▶ Exercise requirements
Tally how many lines of the listing below contain the string "prev". Reply with the number only.

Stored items
□ □ □ □ □ □ □
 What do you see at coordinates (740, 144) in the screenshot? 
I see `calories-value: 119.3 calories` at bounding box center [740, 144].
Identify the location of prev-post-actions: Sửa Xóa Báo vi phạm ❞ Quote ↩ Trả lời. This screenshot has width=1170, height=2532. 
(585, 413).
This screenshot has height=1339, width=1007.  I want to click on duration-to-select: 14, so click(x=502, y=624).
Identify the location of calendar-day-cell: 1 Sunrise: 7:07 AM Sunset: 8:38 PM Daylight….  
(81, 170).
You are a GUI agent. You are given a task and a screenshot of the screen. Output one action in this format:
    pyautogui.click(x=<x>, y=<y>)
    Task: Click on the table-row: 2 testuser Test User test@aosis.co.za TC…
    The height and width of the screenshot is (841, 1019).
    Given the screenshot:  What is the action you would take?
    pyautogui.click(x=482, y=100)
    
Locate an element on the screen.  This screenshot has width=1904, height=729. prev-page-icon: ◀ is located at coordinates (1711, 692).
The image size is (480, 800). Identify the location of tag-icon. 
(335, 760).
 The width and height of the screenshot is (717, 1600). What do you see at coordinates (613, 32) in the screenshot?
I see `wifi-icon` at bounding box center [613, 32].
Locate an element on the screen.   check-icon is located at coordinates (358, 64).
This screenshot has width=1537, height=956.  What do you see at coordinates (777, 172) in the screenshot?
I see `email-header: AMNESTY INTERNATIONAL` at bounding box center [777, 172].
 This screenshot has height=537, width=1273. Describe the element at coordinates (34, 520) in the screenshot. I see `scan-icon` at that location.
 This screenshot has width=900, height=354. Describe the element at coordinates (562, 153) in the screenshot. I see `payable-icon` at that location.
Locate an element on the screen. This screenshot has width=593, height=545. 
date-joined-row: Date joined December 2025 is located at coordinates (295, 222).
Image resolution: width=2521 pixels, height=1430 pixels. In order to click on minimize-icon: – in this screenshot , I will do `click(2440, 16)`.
□ □ □ □ □ □ □
▶ Response
2